:: Dataset content ::

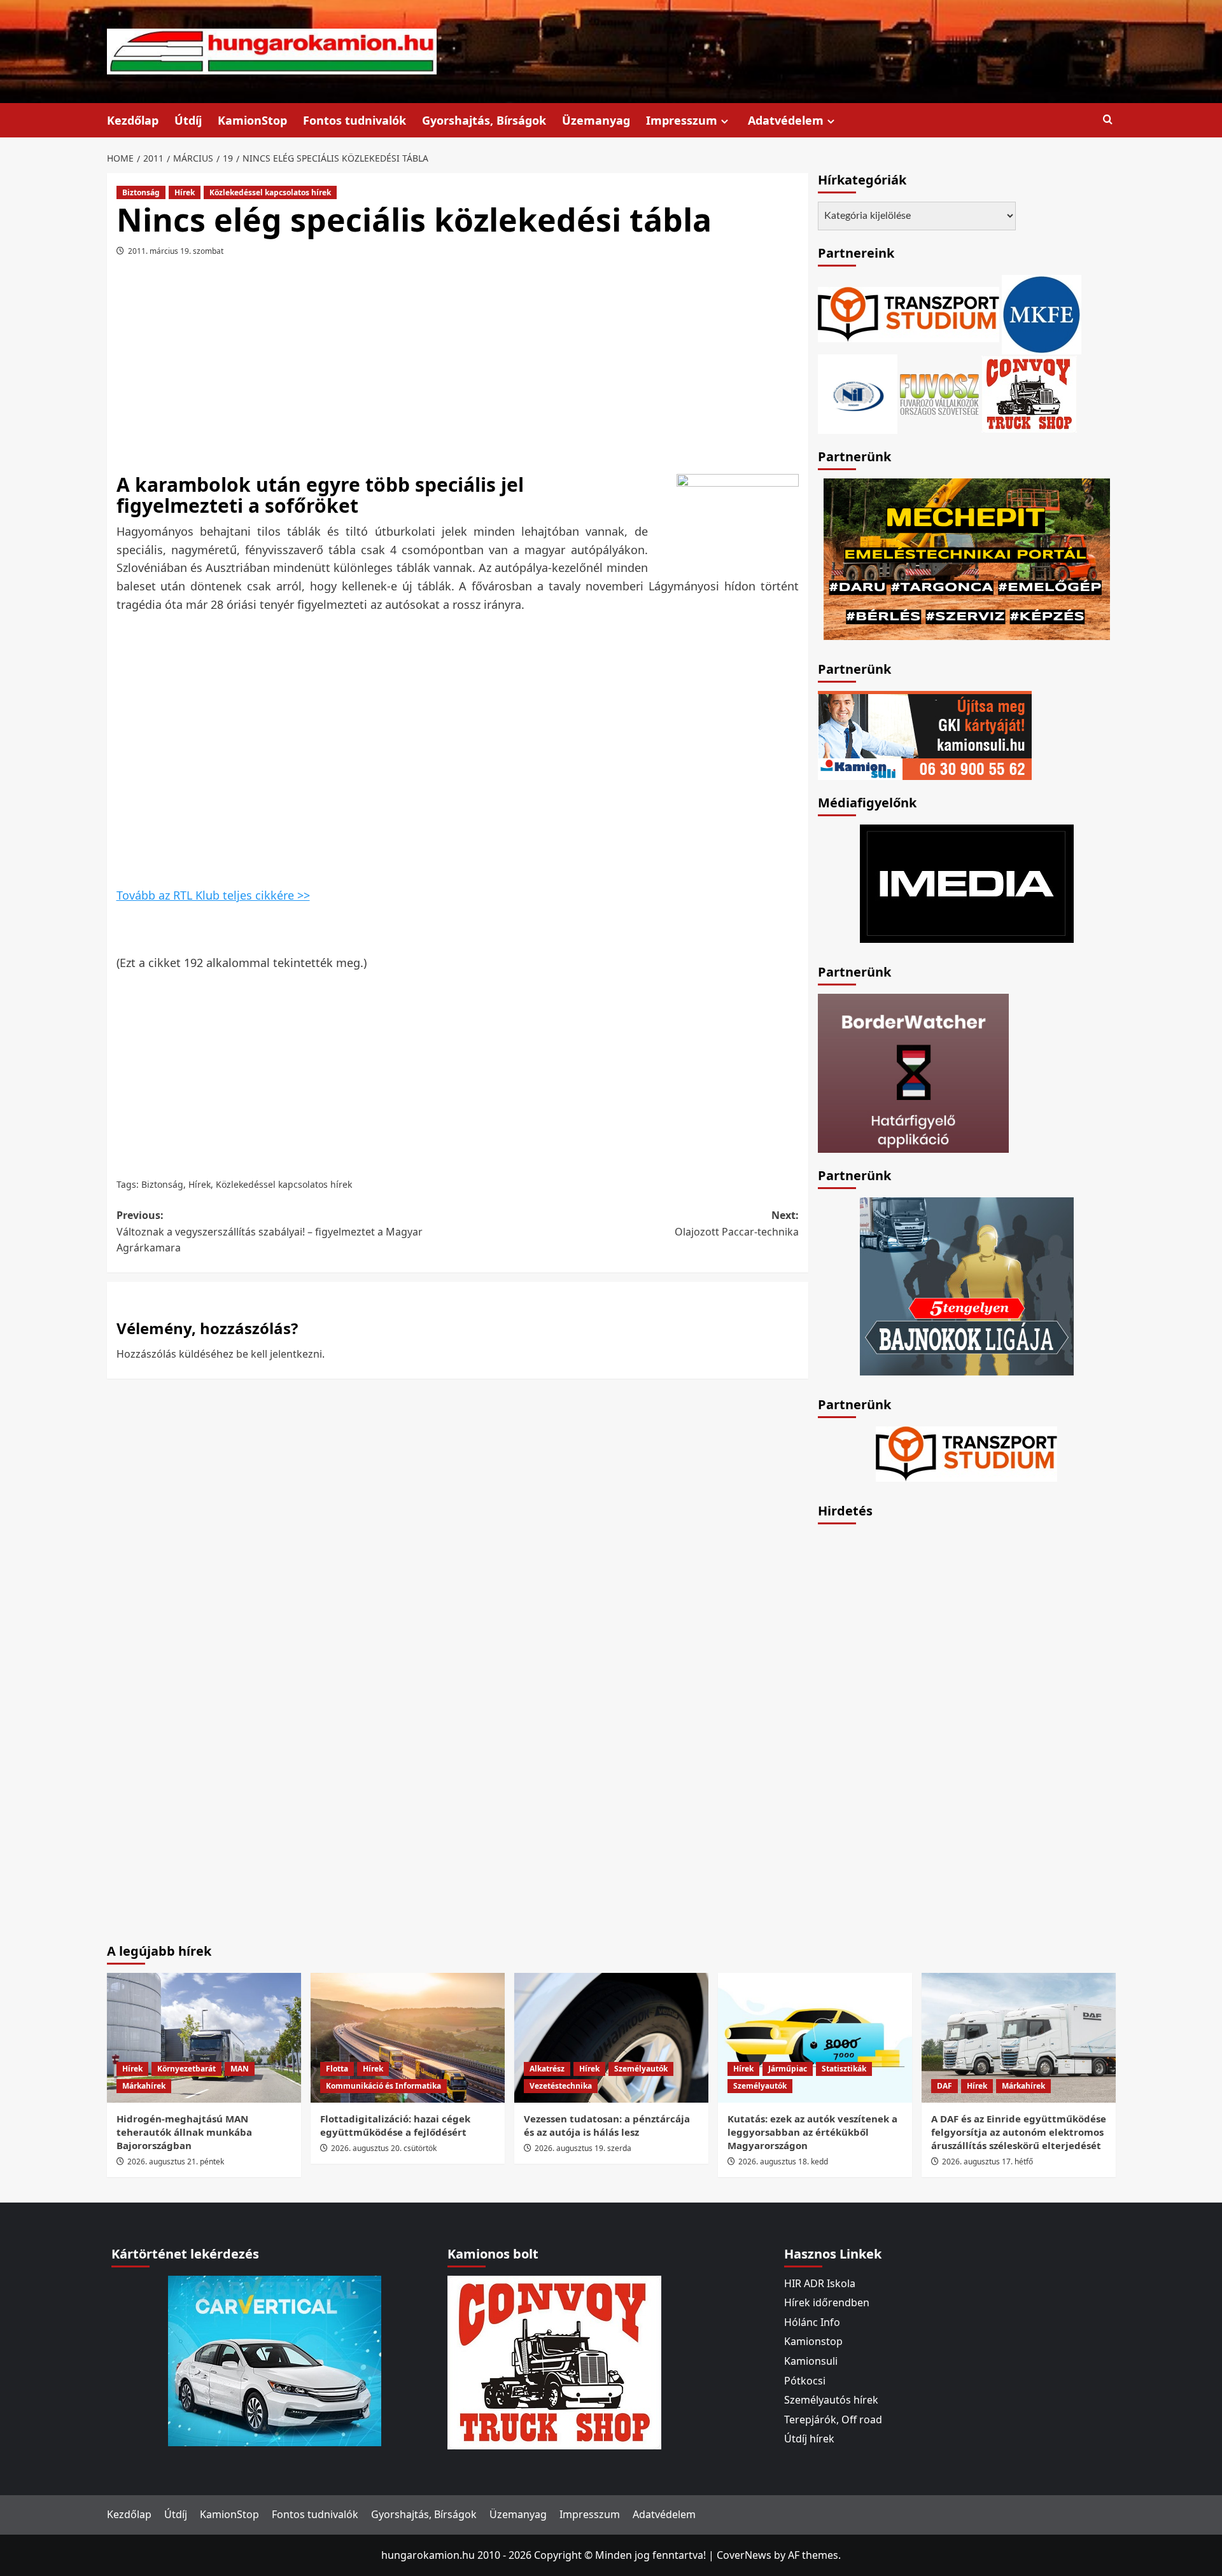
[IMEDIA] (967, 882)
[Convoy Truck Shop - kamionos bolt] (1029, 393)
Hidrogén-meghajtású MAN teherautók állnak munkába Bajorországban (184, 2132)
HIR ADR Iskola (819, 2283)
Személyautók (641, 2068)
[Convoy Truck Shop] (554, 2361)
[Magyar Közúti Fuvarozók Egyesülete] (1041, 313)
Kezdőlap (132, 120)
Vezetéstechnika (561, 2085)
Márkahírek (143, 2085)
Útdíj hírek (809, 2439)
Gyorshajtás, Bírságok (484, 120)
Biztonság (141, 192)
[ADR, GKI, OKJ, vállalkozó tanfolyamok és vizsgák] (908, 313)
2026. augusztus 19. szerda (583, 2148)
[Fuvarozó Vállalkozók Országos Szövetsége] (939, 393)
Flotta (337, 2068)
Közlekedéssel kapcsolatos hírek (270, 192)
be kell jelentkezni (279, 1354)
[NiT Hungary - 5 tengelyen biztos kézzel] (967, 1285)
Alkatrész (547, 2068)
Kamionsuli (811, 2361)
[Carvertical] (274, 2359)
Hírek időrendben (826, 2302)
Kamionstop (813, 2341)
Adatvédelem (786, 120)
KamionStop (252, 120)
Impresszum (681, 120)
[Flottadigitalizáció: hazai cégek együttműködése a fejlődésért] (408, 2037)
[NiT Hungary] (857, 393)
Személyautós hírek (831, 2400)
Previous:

:::

_Work order_
Search the listing for the word "Shop", and copy every line in which it is found.

_Response box_
[Convoy Truck Shop - kamionos bolt] (1029, 393)
[Convoy Truck Shop] (554, 2361)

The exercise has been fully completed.